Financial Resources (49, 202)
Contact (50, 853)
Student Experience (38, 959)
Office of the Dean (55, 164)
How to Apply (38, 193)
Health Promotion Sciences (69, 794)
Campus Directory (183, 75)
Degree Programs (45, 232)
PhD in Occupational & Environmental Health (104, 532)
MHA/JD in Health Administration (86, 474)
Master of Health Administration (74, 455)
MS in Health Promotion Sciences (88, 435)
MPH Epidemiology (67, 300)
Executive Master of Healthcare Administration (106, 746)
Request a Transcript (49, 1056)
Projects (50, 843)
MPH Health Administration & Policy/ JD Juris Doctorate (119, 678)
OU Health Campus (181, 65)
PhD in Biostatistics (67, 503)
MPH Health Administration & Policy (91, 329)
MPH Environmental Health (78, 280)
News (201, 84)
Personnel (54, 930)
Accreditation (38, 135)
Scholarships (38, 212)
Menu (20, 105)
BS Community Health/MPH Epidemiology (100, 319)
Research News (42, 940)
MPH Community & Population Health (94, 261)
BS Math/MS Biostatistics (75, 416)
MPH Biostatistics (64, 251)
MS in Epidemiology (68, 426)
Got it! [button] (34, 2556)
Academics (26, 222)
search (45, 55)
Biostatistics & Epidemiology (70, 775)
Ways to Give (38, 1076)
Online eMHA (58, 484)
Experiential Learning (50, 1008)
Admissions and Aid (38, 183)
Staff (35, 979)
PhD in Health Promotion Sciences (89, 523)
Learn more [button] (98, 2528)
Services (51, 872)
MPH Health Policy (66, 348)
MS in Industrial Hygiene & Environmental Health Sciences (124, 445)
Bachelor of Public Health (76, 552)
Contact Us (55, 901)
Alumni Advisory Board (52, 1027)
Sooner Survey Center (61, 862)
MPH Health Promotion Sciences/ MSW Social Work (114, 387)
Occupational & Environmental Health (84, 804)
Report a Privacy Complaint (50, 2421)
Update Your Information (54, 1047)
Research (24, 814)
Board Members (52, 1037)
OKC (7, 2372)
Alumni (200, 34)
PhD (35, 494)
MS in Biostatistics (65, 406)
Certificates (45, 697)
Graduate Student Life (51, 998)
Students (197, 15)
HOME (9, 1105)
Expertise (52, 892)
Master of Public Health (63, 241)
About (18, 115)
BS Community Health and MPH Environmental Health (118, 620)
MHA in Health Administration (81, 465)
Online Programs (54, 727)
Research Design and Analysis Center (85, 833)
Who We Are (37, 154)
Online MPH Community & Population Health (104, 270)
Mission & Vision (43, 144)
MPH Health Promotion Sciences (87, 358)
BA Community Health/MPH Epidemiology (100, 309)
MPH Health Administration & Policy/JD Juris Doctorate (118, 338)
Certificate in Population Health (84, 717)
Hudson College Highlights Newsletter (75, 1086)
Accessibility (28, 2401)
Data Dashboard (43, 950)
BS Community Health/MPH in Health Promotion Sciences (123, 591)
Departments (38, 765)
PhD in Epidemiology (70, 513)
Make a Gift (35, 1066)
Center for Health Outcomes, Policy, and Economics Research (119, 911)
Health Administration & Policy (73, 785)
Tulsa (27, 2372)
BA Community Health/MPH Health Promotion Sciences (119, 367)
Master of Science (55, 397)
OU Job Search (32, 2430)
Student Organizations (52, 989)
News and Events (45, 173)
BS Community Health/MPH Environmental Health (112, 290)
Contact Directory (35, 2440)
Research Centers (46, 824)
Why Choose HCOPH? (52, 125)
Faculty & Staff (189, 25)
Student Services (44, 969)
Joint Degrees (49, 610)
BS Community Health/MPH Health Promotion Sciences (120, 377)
====================
§ ACTION ITEM
Among the lines above, repeat exactly those from the line with "MPH Health Promotion Sciences/" to the line with "About (18, 115)", counting both ends.

§ COMPLETED EXERCISE
MPH Health Promotion Sciences/ MSW Social Work (114, 387)
Occupational & Environmental Health (84, 804)
Report a Privacy Complaint (50, 2421)
Update Your Information (54, 1047)
Research (24, 814)
Board Members (52, 1037)
OKC (7, 2372)
Alumni (200, 34)
PhD (35, 494)
MS in Biostatistics (65, 406)
Certificates (45, 697)
Graduate Student Life (51, 998)
Students (197, 15)
HOME (9, 1105)
Expertise (52, 892)
Master of Public Health (63, 241)
About (18, 115)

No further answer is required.